___ EXCERPTED PASSAGE ___
# A/c off due to high engine temp but engine isnt hot



## hollyhumphrey23 (Dec 3, 2019)

hey just looking for some help I've read about 20 post here searching for answers and so far nothing that I believe is my issue. If so and I missed it I'm sorry. I own a 2013 CCruze, I'm the second owner its never suffered any flooding and it is currently in the shop where they're releasing it to me today after fixing a gasket. The thermostat was fixed back in July as well. I was driving when the A/C off due to high engine temp. kicked on... for starters I had heat on so I was confused, but my gauge wasn't showing it was running hot it was barely past the first quarter. The fan kicked on and so I pulled over being so close to home and my boyfriend came and changed out both the sensors. So with the sensors changed I thought I was in the clear, those were changed Friday and my car ran fine. Note the only thing I'm not sure of is that my temp. gauge usually sets mid way is now only a little past the quarter mark I wasn't sure how normal that was considering it's always mid ways. So 6 days later I'm driving and the fan kicks on the warning shows up on my screen and I pull over, keeping the car running I pop the hood my coolant levels are good, my gauge isn't moving even when it says over heating past the first quarter, no smoke and my engine seems fine so i drive it back home another 3 minutes after turning it off and back on (where the warning disappeared and the fan didn't cut back on.)
___
- **TASK REQUIREMENTS**:
A. List every observation the poster reports after popping the hood when the warning appeared the second time, going by the forum post about the Cruze's high engine temp warning.
B. Continue the forum post about the Cruze's A/C shutting off for high engine temp from the point where it stops.
___ RECORD EXTRACTS ___
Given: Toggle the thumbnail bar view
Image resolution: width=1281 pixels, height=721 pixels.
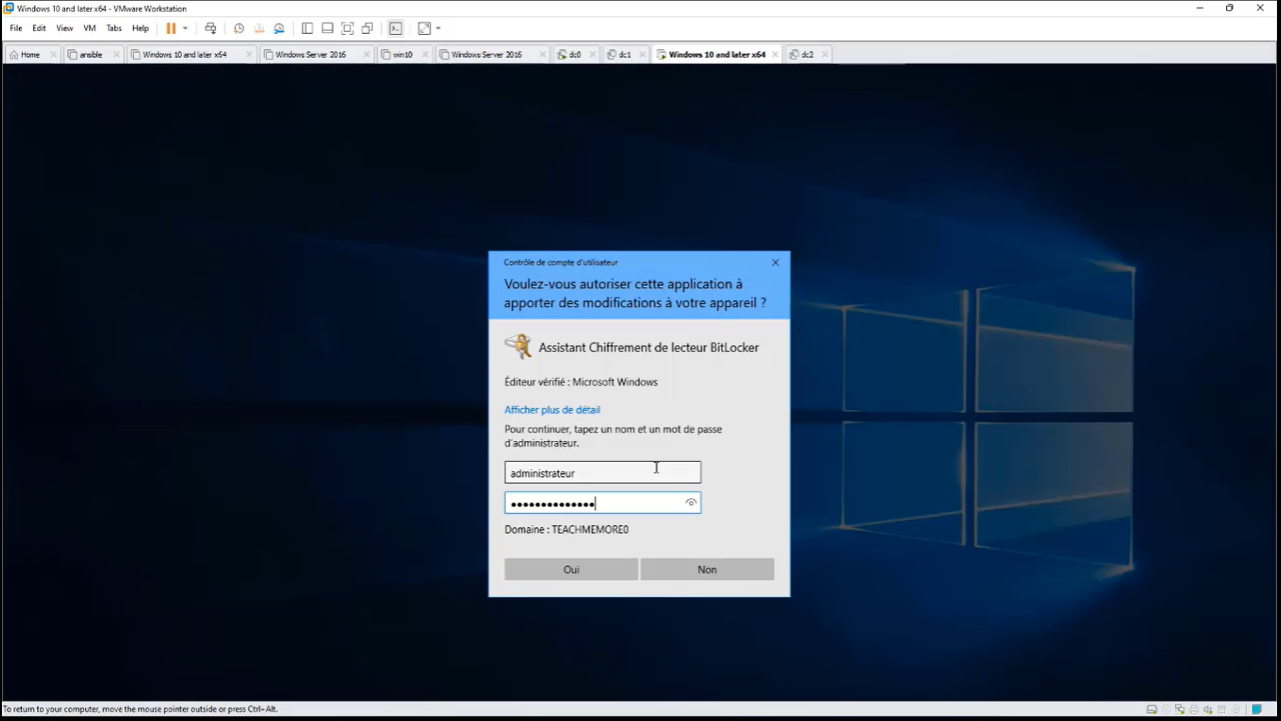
___
___ RECORD EXTRACTS ___
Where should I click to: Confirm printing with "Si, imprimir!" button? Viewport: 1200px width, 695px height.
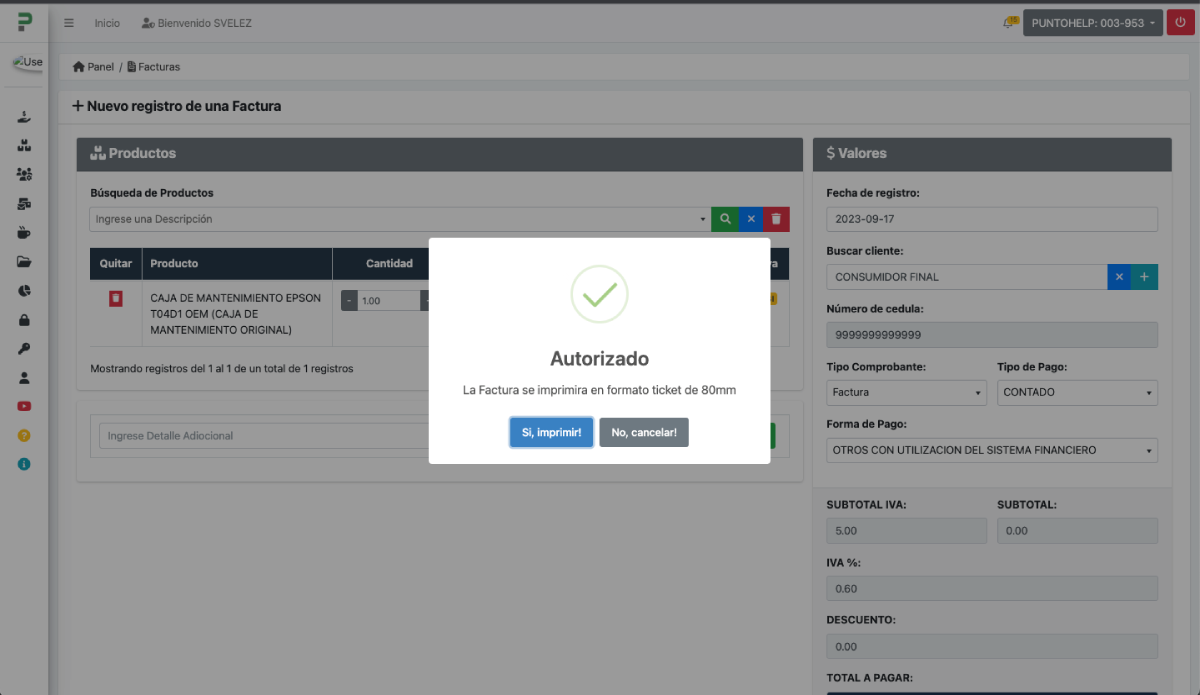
___
- **REPLIES**:
A.
- The coolant levels were good.
- The temperature gauge wasn't moving past the first quarter, even though the warning said the engine was overheating.
- There was no smoke.
- The engine seemed fine.

B.
I took it to the shop after this and they found the leaky gasket and fixed that but cannot find anything else wrong or why it would be sending this warning?
Is my car okay to drive or am I missing something? The shop is saying its fine but why would the warning show?
Could a gasket cause this warning?
LOL panicking some feel free to text me to if you have any useful tips or advice appreciate it so much (910)581-6637


----------



## larzman (Jan 19, 2016)

I had the same error code on my 2012 LS Cruze. After changing 2 sensors, and the problem still came up, I found that a change of thermostat (again, about 2 years apart) fixed the problem. Note: my temp gauge barely ever passed the 1/4 mark, and the engine was never "hot", contrary to what the DIC error said. Never hurt the engine, even when watching this error for over a year. A cheap thermostat was put in by dealer. I did the work this time using a Dorman (on left) thermostat, which is a better design than the thermostat put in by dealer.


----------



## Maqcro1 (Apr 29, 2019)

Check for coolant leaks. If no leaks found then either the thermostat or ECT on radiator are probably the issue. Thermostats seem to go fast on these cars.


----------



## Trav314 (Nov 7, 2019)

Yes I was having this same issue and it was all due to faulty hoses, gaskets leaking, ended up costing over a grand to fix, Chevy has some great deals going on rn, I ended up trading my 14 in for a 19. I am loving it so far, best of luck to you.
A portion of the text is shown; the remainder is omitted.